■ Assigned task A
Answer these questions from the tips on setting online boundaries with students:
(i) Which commission offers the suggestions?
(ii) Which email account should educators use to communicate?
(iii) What should educators do if they appear on camera?
■ Assigned task B
Reproduce word for word the part of the tips on setting online boundaries with students that opens with the words containing "- Use approved" and closes with "the camera's view.".

■ Passage provided
········

Tips for Setting Online Boundaries with Students
The COVID-19 pandemic has resulted in a significant amount of change to our daily lives, including the ways in which we interact with one another. Schools have closed and communication has moved to the virtual world. While the use of technology provides many opportunities for teaching and learning, it is important to establish clear rules for appropriate student-teacher communication. In order to promote safety and appropriate boundaries while transitioning to a virtual teaching and learning environment, the Professional Standards and Practices Commission offers suggestions to help educators protect themselves and their students during this unique time.
- All technological resources and applications should be school entity-approved and only used in the manner prescribed. Ensure that you are familiar with the tools you are using in order to use them properly.
- Communication with students should occur at designated times, consistent with traditional school day hours. Maintain transparency and protect yourself by keeping a record of all communications with students.
- Clearly communicate when and how students should contact you and provide a timeframe for when students should expect responses to questions.
- Avoid one-to-one interactions with students in chatrooms, FaceTime, Skype, or any other online space. School psychologists, school counselors and others providing one-to-one services to students should consult with school administration about the best mode of communication.
- Use approved forms of communication by your school entity to connect with students and parents (i.e. Remind), use only your school email to communicate, and copy administration when communicating with parents or students.
- When creating content or interacting in an online space with students, conduct yourself as you would if you were in school. If appearing on camera, dress professionally and be mindful of your surroundings and the camera's view.
- Do not "friend" or follow students on social media and do not allow students to "friend" or follow you on your personal social media. Remember, you do not have a "social" relationship with your students.
- Keep your personal and professional lives separate. Do not share overly personal information about yourself with students.

········

■ Stored data
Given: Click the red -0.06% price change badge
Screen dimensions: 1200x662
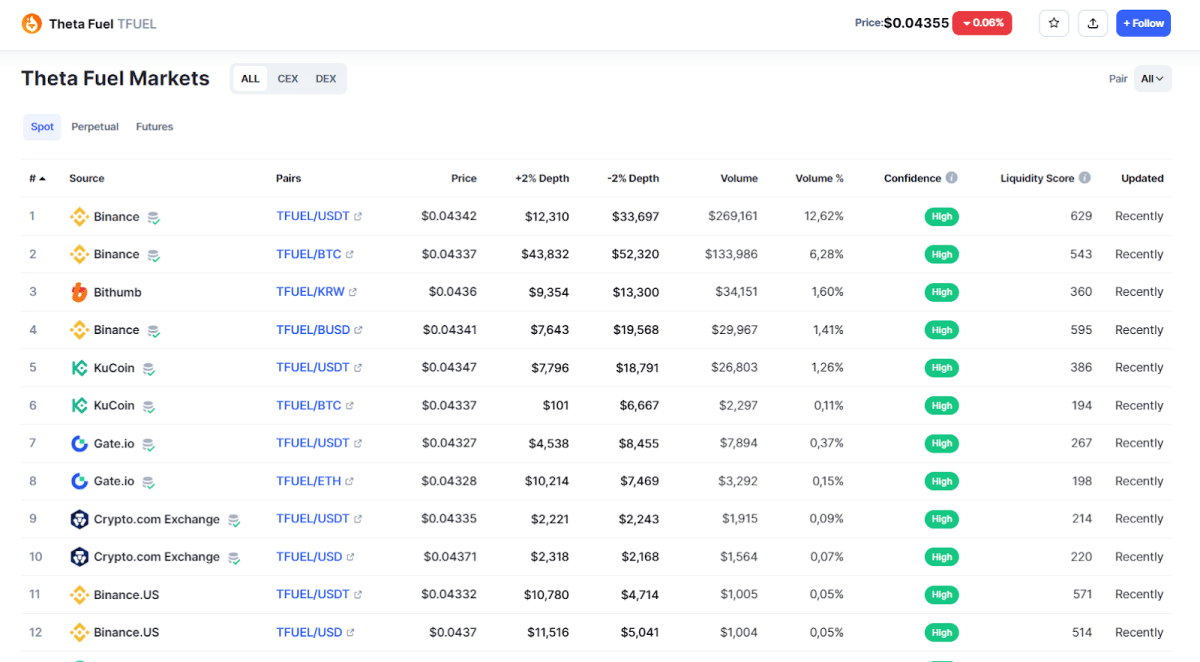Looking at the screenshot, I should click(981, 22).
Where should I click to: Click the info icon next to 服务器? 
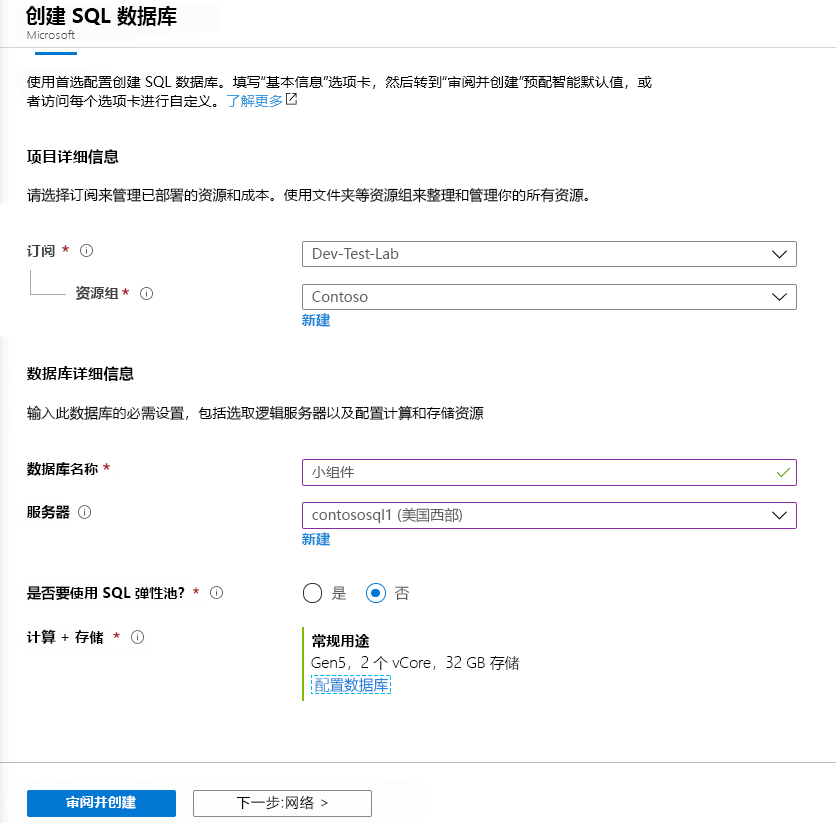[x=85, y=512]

········

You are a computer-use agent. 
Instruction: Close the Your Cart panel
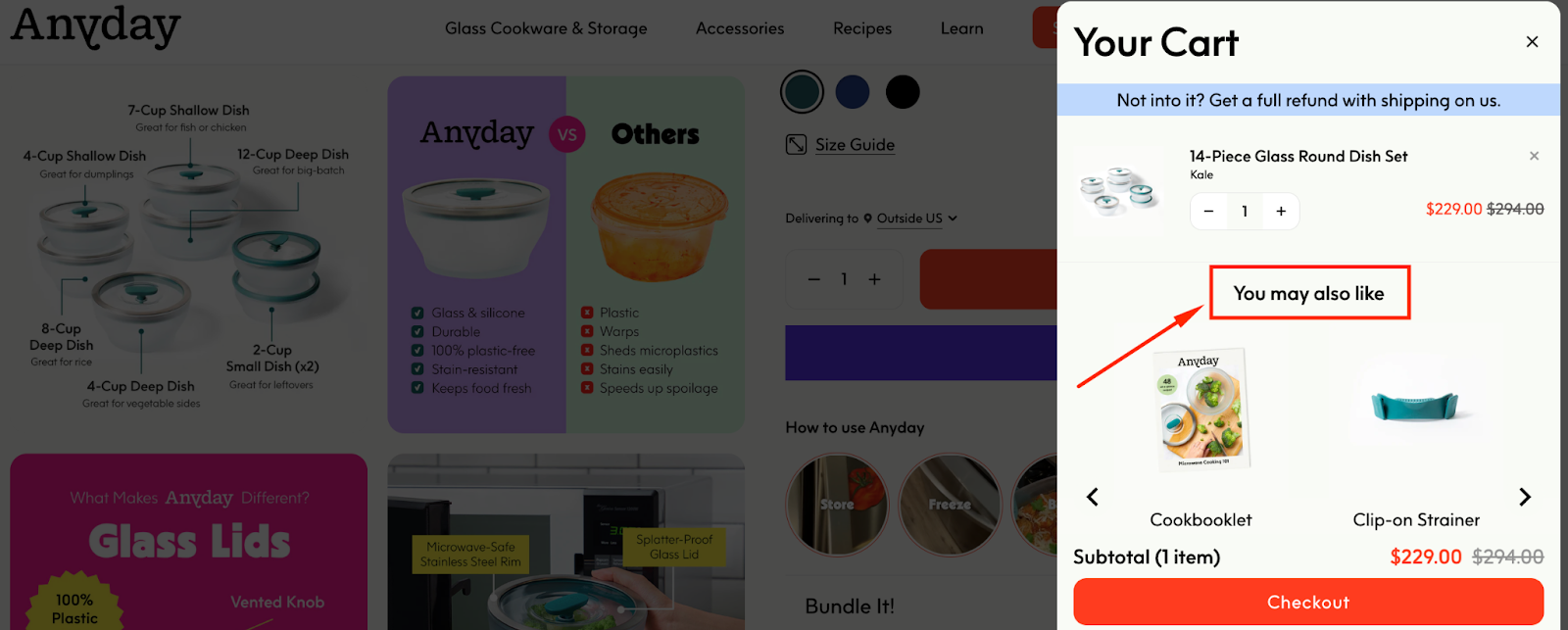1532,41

········

■ Result A
(i) The Professional Standards and Practices Commission.
(ii) Only their school email.
(iii) Dress professionally and be mindful of their surroundings and the camera's view.

■ Result B
- Use approved forms of communication by your school entity to connect with students and parents (i.e. Remind), use only your school email to communicate, and copy administration when communicating with parents or students.
- When creating content or interacting in an online space with students, conduct yourself as you would if you were in school. If appearing on camera, dress professionally and be mindful of your surroundings and the camera's view.